Another idea is to take advantage of the dual screens. Encourage viewers to visit your website, search for a video, login for a discount, etc. This way, you’re embracing the shifting behaviors instead of trying to ignore or reject them.

One thing that’s always been true is that in marketing, things change. All. The. Time. So embrace the changes and explore new opportunities. 

Thursday, November 10, 2016

How Much Appreciation is Too Much Appreciation?

Businesses are always aiming to have better relationships with their customers. One way of doing this is by customer appreciation. You know what I’m talking about, that awesome time once a year when your favorite food joints have “customer appreciation day” and give out free food. Yeah, those days are the best!

However, there are other ways to appreciate your customers than handing out free lunches. Researchers from Duke University, University of Pittsburgh, and Vanderbilt University came together to determine if a simple “thank you” is enough to ensure that customers feel appreciated after consuming a business’ product or service.

 Jumping to the conclusion, the study found that, “the inclusion of a financial benefit can actually subtract from, rather than add to, customer goodwill.”

So why is that? Why do customers sometimes feel more appreciated when they’re given a “thank you” without a monetary incentive? Well, as Lance A. Bettencourt puts it, “like many things in life, we compare what we get to norms of what we expect rather than nothing.”

One study tested the ways of “appreciating” people after taking an online survey in a hotel lobby. Some people were given a letter of thanks from the hotel and the others were given a letter of thanks in addition to a financial gift (worth $0.05). In the end, participants with the simple thank you letter felt significantly more appreciated. Most likely because a financial gift so small is lower than expectations resulting in disappointment whereas a simple “thank you” is sometimes more than expected all on its own.

Another study looked at financial acknowledgements in the form of a certain percentage off of a future purchase. In this case, consumers felt less appreciated when they received a 5% discount (compared to receiving nothing), equally appreciated with a 10 to 25% discount, and more appreciated when they received a discount of 30 to 40%.

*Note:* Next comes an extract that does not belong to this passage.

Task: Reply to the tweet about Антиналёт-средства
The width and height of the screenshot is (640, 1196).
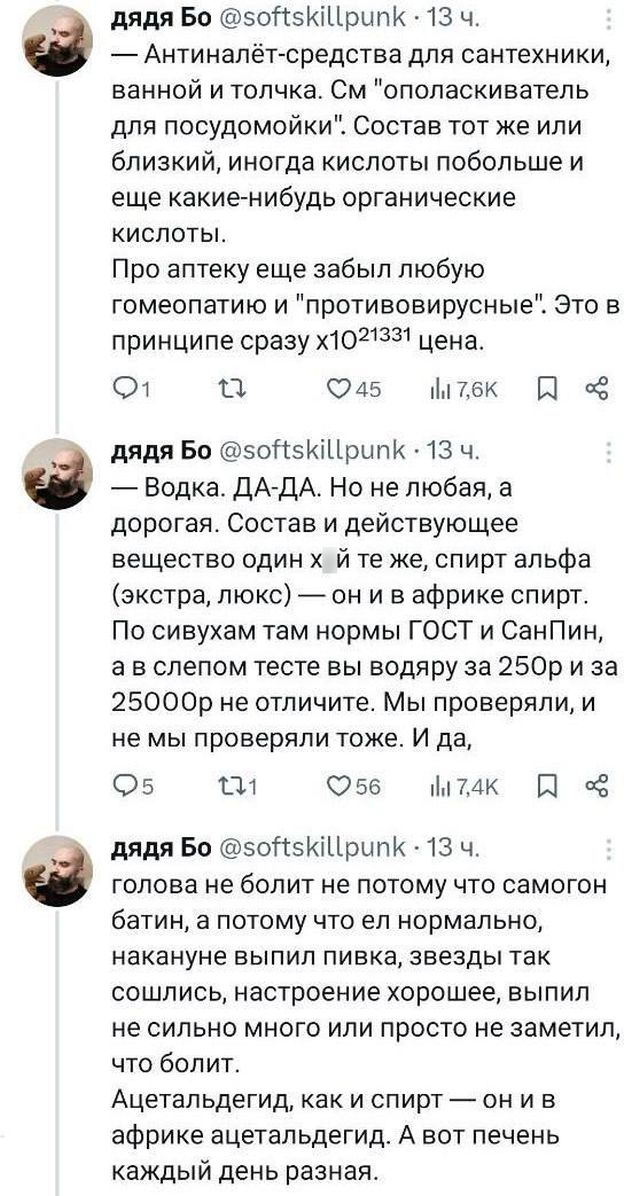Action: [125, 390]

In the end, a simple “thank you” can go a long way while sometimes monetary gestures can backfire. If a monetary gesture is the plan for appreciation, make sure it’s substantial enough to go above expectations.

Friday, November 4, 2016

Facebook Fights for Their Ads

In recent months, Facebook announced that they would begin blocking ad blockers and pushing ads through to users with the blocking software.

In a gist, it’s a back and forth battle: ad blocking engineers develop software to block ads – Facebook engineers develop software to block the ad blocking software – Ad block engineers develop new software to block ads – Facebook develops newer software to keep pushing ads through. You get the point.

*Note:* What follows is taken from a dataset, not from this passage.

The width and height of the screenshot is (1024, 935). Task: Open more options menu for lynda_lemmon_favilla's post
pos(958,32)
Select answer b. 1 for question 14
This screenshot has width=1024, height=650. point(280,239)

The goal of blocking the blockers was to first and foremost to grow their ad revenue from advertisers. After all, that is how Facebook receives money to keep the business running and free for users. Second, Facebook created a setting allowing users to tell Facebook what type of ads they do and do not wish to see. Basically, they made ads user friendly. Not interested in Chinese food? Fine, we won’t show you that ad. Not only does this make ads more relatable to users, it also assures less waste for advertisers.

So is the consistent battle of fending off ad blockers worth it? After seeing desktop ad revenue increase by 18%, I would say their approach thus far has been a success.